There seems to be an idea within certain circles that self-driving cars will mean an end to (or at least a substantial reduction in) mass transit. I’m not convinced. If anything, self-driving technology will probably nudge folks the other way.
Self-driving vehicles take the labor cost of mass transit to zero, so a service lives or dies on capital, operating, and maintenance costs. This kills the “coverage” route, as driving a 30′ diesel bus around in circles to pick up three people per cycle is less efficient than running an on-demand service, or contracting with a private ridesharing company. Lots of routes become subsidized Uber.
But major line-haul services stay where they are. There isn’t any universe in which a single 40′ bus on an eight-lane commercial strip, packed to the gills with standees, gets replaced with 100 Johnny Cabs. Nor is there a universe in which all of those riders purchase their own self-driving cars.

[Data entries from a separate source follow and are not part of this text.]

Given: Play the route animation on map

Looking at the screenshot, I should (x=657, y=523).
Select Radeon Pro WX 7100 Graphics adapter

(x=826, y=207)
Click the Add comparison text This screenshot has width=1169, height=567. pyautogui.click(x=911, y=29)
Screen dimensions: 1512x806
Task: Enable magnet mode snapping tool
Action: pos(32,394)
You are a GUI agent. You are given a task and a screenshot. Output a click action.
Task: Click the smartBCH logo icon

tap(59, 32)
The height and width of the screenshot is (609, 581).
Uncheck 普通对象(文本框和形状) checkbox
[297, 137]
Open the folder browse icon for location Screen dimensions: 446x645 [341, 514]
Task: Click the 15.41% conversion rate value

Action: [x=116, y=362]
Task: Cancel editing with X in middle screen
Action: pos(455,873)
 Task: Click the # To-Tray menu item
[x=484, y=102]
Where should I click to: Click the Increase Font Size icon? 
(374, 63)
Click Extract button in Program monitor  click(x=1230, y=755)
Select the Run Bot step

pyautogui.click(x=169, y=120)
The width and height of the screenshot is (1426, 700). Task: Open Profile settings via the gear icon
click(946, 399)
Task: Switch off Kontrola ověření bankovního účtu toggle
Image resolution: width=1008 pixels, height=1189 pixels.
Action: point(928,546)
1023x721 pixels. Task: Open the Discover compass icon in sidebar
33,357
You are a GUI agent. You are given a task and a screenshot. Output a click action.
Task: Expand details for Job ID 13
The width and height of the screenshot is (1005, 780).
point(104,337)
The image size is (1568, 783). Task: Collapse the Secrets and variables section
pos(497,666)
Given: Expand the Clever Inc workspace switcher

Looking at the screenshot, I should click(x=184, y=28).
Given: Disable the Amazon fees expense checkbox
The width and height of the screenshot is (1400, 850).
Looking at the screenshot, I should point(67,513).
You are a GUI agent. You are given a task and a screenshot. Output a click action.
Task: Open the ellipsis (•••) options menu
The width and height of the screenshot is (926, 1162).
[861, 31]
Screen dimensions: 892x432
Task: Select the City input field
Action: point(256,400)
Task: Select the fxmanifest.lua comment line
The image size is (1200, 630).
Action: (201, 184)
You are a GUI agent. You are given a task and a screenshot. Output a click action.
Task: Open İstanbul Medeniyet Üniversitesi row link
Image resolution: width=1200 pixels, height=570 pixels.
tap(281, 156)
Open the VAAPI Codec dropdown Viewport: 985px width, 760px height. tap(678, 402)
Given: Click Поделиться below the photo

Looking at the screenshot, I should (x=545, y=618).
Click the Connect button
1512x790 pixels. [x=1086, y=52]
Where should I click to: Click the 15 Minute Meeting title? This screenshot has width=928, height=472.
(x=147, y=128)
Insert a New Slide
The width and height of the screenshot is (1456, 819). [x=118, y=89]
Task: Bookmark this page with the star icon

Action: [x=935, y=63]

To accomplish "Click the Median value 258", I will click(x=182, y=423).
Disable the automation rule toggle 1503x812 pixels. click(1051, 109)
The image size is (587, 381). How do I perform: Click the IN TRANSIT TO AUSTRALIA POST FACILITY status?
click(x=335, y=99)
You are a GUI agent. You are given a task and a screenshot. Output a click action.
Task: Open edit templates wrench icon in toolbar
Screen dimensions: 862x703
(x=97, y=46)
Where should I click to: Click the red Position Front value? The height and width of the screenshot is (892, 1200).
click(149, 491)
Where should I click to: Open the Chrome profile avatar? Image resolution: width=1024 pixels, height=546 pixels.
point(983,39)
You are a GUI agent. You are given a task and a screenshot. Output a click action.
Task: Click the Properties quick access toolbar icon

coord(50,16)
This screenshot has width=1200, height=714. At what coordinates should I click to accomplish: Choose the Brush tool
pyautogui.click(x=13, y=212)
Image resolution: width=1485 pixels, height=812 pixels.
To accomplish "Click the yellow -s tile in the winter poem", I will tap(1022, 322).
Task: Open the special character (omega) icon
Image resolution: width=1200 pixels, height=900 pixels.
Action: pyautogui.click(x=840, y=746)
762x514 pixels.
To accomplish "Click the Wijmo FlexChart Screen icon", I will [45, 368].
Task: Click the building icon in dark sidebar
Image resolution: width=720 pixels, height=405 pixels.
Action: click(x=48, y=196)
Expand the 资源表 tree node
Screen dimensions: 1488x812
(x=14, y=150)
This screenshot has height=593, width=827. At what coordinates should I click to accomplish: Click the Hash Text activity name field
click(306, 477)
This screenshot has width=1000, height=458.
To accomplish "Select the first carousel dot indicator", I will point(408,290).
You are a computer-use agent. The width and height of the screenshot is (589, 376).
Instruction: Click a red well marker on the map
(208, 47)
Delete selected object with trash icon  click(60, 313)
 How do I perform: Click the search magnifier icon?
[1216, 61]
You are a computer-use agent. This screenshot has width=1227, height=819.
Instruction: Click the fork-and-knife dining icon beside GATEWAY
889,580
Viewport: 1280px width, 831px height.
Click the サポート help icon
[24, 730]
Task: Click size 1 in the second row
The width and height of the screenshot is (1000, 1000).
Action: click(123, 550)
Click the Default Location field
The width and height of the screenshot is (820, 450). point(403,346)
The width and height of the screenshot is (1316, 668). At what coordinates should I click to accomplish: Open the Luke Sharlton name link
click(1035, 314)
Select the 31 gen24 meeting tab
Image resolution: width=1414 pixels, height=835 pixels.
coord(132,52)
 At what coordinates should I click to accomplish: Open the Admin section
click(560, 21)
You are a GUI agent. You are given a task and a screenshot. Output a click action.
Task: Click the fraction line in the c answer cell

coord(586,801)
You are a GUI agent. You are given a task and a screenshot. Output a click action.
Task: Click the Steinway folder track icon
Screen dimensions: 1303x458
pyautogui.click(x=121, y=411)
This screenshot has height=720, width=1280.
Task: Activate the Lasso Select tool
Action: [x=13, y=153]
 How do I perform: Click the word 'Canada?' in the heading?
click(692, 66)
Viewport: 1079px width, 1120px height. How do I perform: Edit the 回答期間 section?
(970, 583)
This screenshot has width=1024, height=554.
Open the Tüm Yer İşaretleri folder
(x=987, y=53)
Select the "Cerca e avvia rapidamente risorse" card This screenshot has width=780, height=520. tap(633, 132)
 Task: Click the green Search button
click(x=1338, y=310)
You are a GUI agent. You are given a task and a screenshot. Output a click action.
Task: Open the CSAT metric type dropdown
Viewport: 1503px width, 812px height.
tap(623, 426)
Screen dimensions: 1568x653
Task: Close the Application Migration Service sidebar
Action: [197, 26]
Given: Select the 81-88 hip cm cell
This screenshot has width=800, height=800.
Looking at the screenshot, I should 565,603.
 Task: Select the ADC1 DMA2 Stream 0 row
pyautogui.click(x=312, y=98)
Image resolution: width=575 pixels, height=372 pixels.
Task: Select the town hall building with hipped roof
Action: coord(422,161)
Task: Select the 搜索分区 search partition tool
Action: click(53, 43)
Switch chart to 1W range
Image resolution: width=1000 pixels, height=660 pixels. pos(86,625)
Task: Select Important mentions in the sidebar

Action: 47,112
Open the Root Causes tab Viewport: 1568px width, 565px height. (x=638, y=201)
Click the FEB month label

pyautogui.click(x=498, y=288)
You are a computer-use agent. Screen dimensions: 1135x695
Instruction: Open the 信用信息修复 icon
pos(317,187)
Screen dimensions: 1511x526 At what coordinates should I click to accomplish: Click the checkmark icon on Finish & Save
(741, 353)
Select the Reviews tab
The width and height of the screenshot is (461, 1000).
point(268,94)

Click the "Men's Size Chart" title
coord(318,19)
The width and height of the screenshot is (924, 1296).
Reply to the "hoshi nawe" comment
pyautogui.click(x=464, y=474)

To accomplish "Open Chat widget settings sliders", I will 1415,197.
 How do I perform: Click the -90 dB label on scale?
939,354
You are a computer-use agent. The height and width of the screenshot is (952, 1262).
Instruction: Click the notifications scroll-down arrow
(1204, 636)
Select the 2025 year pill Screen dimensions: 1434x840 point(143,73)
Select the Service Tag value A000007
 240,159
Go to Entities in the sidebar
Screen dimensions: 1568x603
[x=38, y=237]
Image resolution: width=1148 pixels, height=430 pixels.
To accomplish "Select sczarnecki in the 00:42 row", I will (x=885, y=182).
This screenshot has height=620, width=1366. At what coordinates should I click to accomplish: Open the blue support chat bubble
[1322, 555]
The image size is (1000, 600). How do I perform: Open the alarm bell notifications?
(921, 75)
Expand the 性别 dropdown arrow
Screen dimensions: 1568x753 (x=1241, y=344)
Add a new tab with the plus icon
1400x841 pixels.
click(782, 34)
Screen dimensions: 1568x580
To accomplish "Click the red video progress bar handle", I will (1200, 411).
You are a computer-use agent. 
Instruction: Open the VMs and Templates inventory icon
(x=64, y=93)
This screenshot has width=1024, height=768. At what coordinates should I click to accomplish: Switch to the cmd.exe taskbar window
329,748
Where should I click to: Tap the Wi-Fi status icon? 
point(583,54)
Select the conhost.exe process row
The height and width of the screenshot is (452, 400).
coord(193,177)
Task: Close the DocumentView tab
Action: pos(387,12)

What happens instead is (i) driverless Uber shaves off some percentage of existing transit patrons, (ii) the transit agency switches to self-driving buses and (iii) uses that cost-savings to increase peak-hour service, in an attempt to lure those riders back, so that (iv) what used to be a 10-minute bus where you’re pushed into some other guy’s armpit is now a 5-minute bus where you’ve got a seat. Urban transit is actually more attractive.
And if the urban system improves a little, the “last mile” in low density areas substantially improves. That archetypal 30′ bus driving around in a circle once an hour, picking up 3 riders per cycle, appeals to no one. But subsidized Uber offers the same convenience as unsubsidized Uber, and that makes it a lot easier to get to major transit hubs.
Back in the 60’s, British Tories came up with a smart idea to restore railways to profitability. They would simply close all the money-losing local lines and watch the cash roll in. Alas, without the local connectivity, the major trunk lines languished. Now, instead of subsidizing cheap local trains and running a profit on major intercity routes, they were losing money everywhere. Countless small towns and outer suburbs lost service.
These dynamics ought to work in the other direction. That is, if you put in a bunch of convenient local service where none existed before, that will increase demand for longer-distance routes. Driverless Uber takes more folks to the park and ride, more folks at the park and ride leads to increased services (maybe expresses to suburban employment centers in addition to Downtown), increased services draw more folks to the park and ride. People also own fewer cars overall, because omnipresent Johnny Cab obviates the need to keep a car around for occasional trips.
The flipside of this is that the same zeroed-out labor costs which make it cheaper to run several Priuses in place of a 30′ bus make it cheaper to run several 45′ coaches in place of a 200′ train and its associated infrastructure.
Trains will still have their niche. Fake news aside, buses aren’t going to operate above 70-75mph. For 100, 125, or 220mph running you’ll need a train. You’ll also want a train for corridors with ridership that exceeds the capacity of a fully-utilized bus lane – probably something in the 3000-6000 pphpd range. But for most planned LRT corridors, busways would probably be a better option.